OBSERVATIONS OF THE CARBON SEQUESTRATION POTENTIAL OF THE COAST RANGE OPHIOLITE, CALIFORNIA

Global warming and the environmental repercussions that follow present a threat to a considerable portion of the global population and biological communities. With populous countries like China and India growing and developing their transportation infrastructure, greenhouse gas levels show no sign of decreasing. One way to suppress global warming is to reduce the concentration of CO₂ in the atmosphere.

Carbon sequestration via mineralization is one of the primary methods of carbon dioxide capture available.
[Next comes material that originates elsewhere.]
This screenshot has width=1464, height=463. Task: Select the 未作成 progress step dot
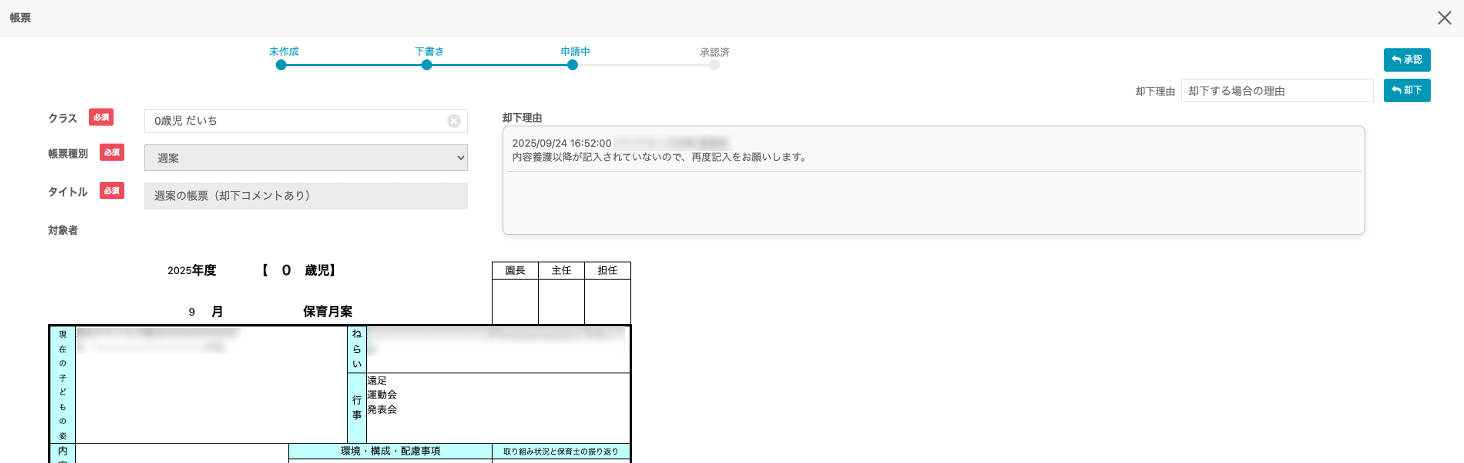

Mafic and ultramafic rocks are ideal for this purpose as they react readily with carbon dioxide to form carbonate minerals in which the carbon is stable. Many ultramafic rocks contain olivine and pyroxines, which react with carbon-rich fluids via

Mg₂SiO₄(Mg-olivine) + CaMgSi₂O₆ (CaMg-pyroxene) + 2CO₂ + 2H₂O → Mg₃Si₂O₅(OH)₄ (serpentine) + CaCO₃(calcite) + (MgCO₃)(magnesite) (Kellemen and Matter 2008)

Serpentinite, another ultramafic rock, contains serpentine minerals, which also react with CO₂ via

Mg₃Si₂O₅(OH)₄ (serpentine) + 3CO₂ → 3MgCO₃(magnesite) + 2SiO₂(silica) + 2H₂O (O'Connor et al. 2001)
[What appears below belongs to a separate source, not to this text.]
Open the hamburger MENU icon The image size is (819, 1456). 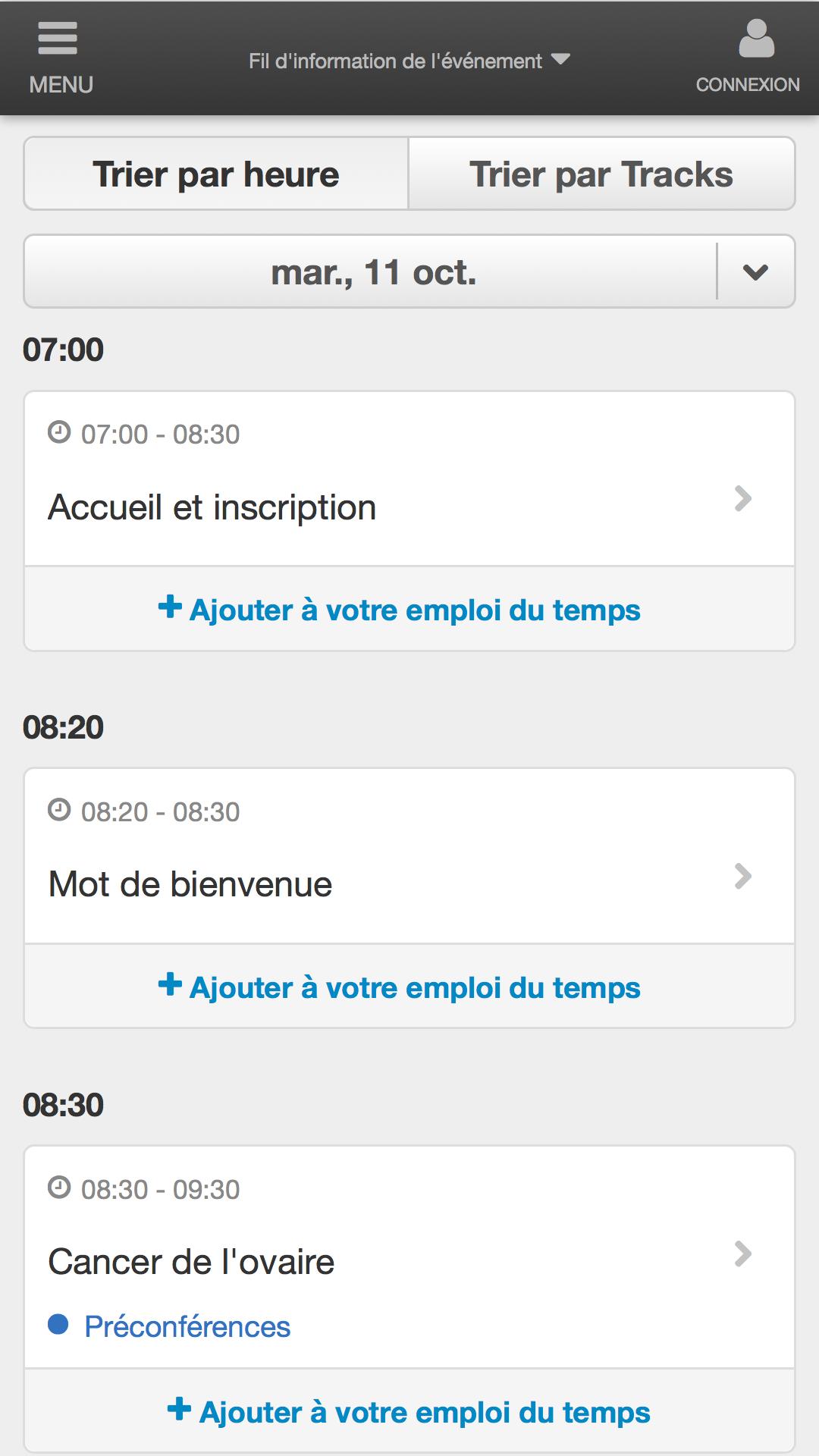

In both cases, the CO₂ is stabilized in carbonates. Additionally, the products calcite, magnesite and silica all have industrial uses that could offset the cost of sequestration.
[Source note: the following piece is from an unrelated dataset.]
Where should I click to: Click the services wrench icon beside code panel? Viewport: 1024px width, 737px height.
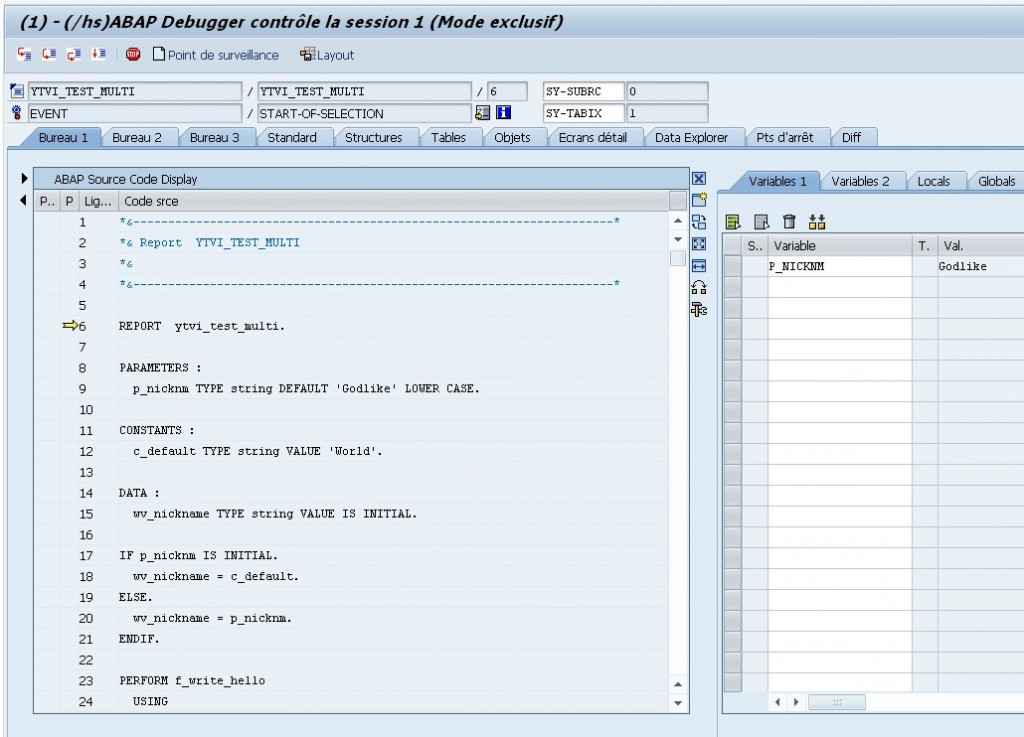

The Coast Range Ophiolite (CRO) in Northern California is assemblage of ultramafic, mafic, and minor felsic igneous rocks located in Northern California (Shervais et al. 1985 and Bailey 1971). The CRO is comprised of largely serpentinized ultramafic. These rocks are in close proximity to cities with high populations--San Francisco, Oakland, etc. -- locations that demand resources such as electricity, fuel, and cement, all of which are CO₂ emitters. Given the large quantity of serpentinites near areas of dense population, there is an excellent opportunity for close proximity in situ carbon sequestration. I present field observations for CRO outcrops and selected subsurface cored intervals with a computation framework for estimating the volume of serpentinites in the area, and their carbon storage potential.